Materials provided:

= = = = = = =

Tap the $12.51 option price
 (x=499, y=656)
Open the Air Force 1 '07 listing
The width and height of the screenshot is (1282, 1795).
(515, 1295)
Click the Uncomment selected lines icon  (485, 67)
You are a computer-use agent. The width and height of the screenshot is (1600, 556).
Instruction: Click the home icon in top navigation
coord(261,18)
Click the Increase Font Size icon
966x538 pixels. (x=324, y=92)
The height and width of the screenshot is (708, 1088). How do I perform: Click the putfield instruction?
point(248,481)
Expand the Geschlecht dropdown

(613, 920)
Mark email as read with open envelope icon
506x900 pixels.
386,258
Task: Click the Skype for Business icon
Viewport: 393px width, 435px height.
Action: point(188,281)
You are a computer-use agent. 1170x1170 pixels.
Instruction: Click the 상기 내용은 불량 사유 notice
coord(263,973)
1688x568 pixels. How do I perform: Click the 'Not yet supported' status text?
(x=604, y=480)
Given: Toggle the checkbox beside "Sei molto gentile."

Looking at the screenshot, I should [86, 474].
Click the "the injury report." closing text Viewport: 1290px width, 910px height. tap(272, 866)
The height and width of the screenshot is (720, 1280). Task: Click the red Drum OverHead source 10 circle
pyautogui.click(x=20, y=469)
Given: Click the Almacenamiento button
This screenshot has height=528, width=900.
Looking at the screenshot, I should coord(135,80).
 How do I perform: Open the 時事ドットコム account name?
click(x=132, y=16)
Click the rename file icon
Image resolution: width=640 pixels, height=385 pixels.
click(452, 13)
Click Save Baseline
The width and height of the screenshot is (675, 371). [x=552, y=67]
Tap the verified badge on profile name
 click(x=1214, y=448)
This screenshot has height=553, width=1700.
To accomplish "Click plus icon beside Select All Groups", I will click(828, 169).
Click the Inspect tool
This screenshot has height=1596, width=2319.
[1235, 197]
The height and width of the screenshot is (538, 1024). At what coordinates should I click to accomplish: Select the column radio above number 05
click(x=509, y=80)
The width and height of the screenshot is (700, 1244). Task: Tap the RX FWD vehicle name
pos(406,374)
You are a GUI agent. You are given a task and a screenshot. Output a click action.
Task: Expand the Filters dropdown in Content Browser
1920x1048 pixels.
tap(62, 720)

= = = = = = =

Instructions to follow:
Gather each line of the records holding the string "computer".

Response to this exercise:
You are a computer-use agent. The width and height of the screenshot is (1600, 556).
You are a computer-use agent. 1170x1170 pixels.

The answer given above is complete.